*What is needed:*
Reproduce each of the entries below word for word, keeping every line unchanged.

===============

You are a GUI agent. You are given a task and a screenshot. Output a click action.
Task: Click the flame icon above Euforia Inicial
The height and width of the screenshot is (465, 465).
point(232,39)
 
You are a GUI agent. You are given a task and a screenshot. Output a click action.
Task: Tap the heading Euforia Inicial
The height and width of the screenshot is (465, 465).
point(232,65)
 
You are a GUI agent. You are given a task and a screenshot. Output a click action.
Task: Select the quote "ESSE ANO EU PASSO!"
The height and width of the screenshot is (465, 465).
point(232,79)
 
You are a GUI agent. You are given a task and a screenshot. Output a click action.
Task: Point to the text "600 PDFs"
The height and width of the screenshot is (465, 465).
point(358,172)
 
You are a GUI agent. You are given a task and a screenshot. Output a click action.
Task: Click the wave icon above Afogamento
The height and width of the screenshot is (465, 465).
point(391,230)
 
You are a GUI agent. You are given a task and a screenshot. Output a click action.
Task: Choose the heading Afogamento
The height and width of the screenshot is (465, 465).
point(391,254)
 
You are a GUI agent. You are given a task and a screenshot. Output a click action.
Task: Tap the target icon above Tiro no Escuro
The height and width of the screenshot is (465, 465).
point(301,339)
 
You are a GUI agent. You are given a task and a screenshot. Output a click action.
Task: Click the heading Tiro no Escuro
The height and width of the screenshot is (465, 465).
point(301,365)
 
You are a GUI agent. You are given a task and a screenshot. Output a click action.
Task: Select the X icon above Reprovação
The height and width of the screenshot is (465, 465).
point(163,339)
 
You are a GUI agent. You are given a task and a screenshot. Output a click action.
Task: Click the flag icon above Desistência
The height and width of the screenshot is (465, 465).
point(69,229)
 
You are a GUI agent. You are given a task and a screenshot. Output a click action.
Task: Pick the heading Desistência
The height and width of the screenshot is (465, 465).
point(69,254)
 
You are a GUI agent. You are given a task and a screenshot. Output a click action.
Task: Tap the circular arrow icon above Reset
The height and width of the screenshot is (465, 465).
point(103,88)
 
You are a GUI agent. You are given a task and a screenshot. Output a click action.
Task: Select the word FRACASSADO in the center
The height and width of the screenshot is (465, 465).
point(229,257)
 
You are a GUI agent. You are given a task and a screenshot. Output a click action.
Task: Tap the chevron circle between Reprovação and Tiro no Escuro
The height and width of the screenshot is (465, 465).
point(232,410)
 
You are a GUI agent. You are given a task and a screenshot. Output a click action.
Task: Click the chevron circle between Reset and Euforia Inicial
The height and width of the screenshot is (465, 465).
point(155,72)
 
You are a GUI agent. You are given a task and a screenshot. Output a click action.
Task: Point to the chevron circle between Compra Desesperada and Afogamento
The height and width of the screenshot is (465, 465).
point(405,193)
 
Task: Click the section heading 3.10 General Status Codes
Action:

===============

*Answer to this task:*
You are a GUI agent. You are given a task and a screenshot. Output a click action.
Task: Click the flame icon above Euforia Inicial
The height and width of the screenshot is (465, 465).
point(232,39)
 
You are a GUI agent. You are given a task and a screenshot. Output a click action.
Task: Tap the heading Euforia Inicial
The height and width of the screenshot is (465, 465).
point(232,65)
 
You are a GUI agent. You are given a task and a screenshot. Output a click action.
Task: Select the quote "ESSE ANO EU PASSO!"
The height and width of the screenshot is (465, 465).
point(232,79)
 
You are a GUI agent. You are given a task and a screenshot. Output a click action.
Task: Point to the text "600 PDFs"
The height and width of the screenshot is (465, 465).
point(358,172)
 
You are a GUI agent. You are given a task and a screenshot. Output a click action.
Task: Click the wave icon above Afogamento
The height and width of the screenshot is (465, 465).
point(391,230)
 
You are a GUI agent. You are given a task and a screenshot. Output a click action.
Task: Choose the heading Afogamento
The height and width of the screenshot is (465, 465).
point(391,254)
 
You are a GUI agent. You are given a task and a screenshot. Output a click action.
Task: Tap the target icon above Tiro no Escuro
The height and width of the screenshot is (465, 465).
point(301,339)
 
You are a GUI agent. You are given a task and a screenshot. Output a click action.
Task: Click the heading Tiro no Escuro
The height and width of the screenshot is (465, 465).
point(301,365)
 
You are a GUI agent. You are given a task and a screenshot. Output a click action.
Task: Select the X icon above Reprovação
The height and width of the screenshot is (465, 465).
point(163,339)
 
You are a GUI agent. You are given a task and a screenshot. Output a click action.
Task: Click the flag icon above Desistência
The height and width of the screenshot is (465, 465).
point(69,229)
 
You are a GUI agent. You are given a task and a screenshot. Output a click action.
Task: Pick the heading Desistência
The height and width of the screenshot is (465, 465).
point(69,254)
 
You are a GUI agent. You are given a task and a screenshot. Output a click action.
Task: Tap the circular arrow icon above Reset
The height and width of the screenshot is (465, 465).
point(103,88)
 
You are a GUI agent. You are given a task and a screenshot. Output a click action.
Task: Select the word FRACASSADO in the center
The height and width of the screenshot is (465, 465).
point(229,257)
 
You are a GUI agent. You are given a task and a screenshot. Output a click action.
Task: Tap the chevron circle between Reprovação and Tiro no Escuro
The height and width of the screenshot is (465, 465).
point(232,410)
 
You are a GUI agent. You are given a task and a screenshot. Output a click action.
Task: Click the chevron circle between Reset and Euforia Inicial
The height and width of the screenshot is (465, 465).
point(155,72)
 
You are a GUI agent. You are given a task and a screenshot. Output a click action.
Task: Point to the chevron circle between Compra Desesperada and Afogamento
The height and width of the screenshot is (465, 465).
point(405,193)
 
Task: Click the section heading 3.10 General Status Codes
Action:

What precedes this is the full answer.